© Red Bike Advisors / ETA Street montage
At age 45, Gretchen Roberts was a Senior Director at the tech company Alteryx, earning between $200k and $500k in compensation package. Her days were consumed by Zoom meetings, business travel, and building slidedecks for executives.
"I realized I didn't want to spend the next 20 years climbing the C-Suite ladder," Roberts shared in an appearance on the SMB Deal Hunter Podcast. "I want control of my schedule."
Most people in her position might buy a rental property or consult in their field. But Roberts did something radically different: despite having zero experience in finance and not being a CPA, she acquired a tax and accounting firm, which she rebranded to Red Bike Advisors.
The Search: Why Not Marketing?
Roberts began her search by casting a wide net. She utilized cold outreach strategies, sending over 1,000 emails to business owners in the Southeast. She looked at everything from landscaping to garbage routes.
Given her background, a marketing agency seemed like the logical target. She even got close to submitting an LOI on one. However, a moment of clarity stopped her.
"I remember sitting in the hot tub with my husband... and realized that if I bought a marketing firm, I would never have time freedom because I know how to do marketing," she explains.
She realized she would inevitably get sucked into the "production" of the business.

* Given data
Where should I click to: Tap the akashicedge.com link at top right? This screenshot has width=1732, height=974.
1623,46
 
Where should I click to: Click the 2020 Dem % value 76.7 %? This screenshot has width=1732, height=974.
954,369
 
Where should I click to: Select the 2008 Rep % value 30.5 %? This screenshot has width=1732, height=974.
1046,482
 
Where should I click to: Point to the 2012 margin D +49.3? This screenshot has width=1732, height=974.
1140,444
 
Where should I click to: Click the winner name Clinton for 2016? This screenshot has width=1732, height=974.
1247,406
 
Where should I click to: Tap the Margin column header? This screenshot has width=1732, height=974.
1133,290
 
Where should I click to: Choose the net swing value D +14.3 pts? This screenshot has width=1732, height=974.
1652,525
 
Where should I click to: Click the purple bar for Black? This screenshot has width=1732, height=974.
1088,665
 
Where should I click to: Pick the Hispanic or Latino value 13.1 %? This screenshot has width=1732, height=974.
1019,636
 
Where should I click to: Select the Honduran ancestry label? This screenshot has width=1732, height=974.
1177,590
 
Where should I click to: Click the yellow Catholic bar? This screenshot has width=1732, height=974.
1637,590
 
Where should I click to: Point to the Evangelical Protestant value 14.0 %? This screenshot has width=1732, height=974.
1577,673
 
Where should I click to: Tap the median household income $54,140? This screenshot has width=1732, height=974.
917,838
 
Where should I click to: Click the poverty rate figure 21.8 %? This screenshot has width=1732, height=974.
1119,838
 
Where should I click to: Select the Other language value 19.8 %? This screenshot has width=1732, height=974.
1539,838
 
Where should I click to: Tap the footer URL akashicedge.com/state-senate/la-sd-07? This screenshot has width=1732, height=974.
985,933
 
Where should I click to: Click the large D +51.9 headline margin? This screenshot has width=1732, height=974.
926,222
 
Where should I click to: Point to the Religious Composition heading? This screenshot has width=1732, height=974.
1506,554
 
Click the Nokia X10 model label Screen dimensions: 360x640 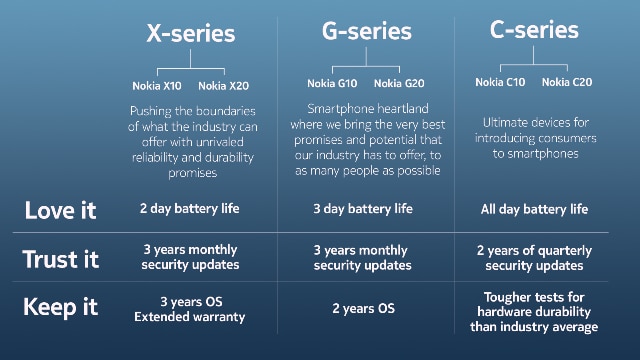tap(157, 84)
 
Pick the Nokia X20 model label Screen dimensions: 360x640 tap(223, 84)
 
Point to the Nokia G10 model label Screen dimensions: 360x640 tap(332, 82)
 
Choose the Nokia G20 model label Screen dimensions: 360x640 tap(398, 82)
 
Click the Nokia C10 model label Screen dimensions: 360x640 tap(500, 82)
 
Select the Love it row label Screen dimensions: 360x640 tap(60, 210)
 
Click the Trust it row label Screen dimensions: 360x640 tap(61, 259)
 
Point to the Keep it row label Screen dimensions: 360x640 tap(61, 308)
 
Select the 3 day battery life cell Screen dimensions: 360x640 tap(362, 209)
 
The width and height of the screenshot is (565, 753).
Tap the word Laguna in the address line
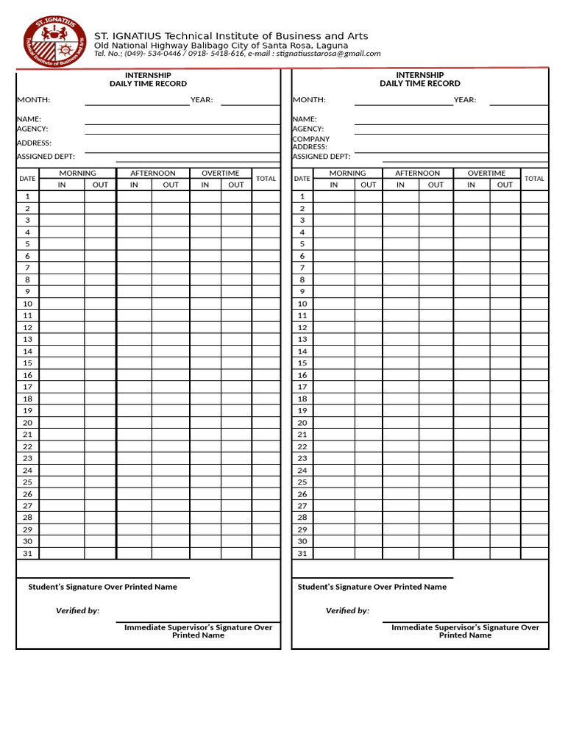(331, 45)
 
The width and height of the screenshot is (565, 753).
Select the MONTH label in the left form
(33, 100)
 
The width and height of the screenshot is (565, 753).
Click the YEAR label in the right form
(464, 100)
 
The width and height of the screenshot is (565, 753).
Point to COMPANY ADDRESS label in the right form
(310, 143)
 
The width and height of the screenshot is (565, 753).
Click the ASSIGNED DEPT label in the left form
(46, 157)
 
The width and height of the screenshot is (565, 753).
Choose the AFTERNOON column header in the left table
(153, 174)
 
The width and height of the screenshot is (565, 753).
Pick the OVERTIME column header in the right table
(486, 174)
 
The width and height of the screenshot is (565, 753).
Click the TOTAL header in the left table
(266, 179)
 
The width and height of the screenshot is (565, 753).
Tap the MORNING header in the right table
(347, 174)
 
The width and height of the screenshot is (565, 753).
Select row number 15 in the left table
(27, 363)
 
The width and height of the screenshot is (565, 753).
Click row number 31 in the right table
(302, 554)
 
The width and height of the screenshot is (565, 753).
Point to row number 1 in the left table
(27, 196)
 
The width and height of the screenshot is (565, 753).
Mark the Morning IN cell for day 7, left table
(62, 268)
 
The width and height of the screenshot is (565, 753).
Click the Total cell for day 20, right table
(534, 423)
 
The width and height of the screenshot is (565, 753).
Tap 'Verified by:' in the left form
(78, 611)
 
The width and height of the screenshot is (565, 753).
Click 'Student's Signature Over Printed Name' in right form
(372, 588)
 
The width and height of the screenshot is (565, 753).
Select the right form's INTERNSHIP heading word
(420, 75)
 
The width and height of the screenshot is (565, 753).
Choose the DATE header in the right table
(302, 179)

* Using the information
(a) In the article on Gretchen Roberts, how many emails did she send to business owners in the Southeast?
(b) Please translate this sentence from the article on Gretchen Roberts into Spanish: "She looked at everything from landscaping to garbage routes."
The entries have nothing to do with this.

* Answers by item number
(a) Over 1,000.

(b) Analizó de todo, desde el paisajismo hasta las rutas de recolección de basura.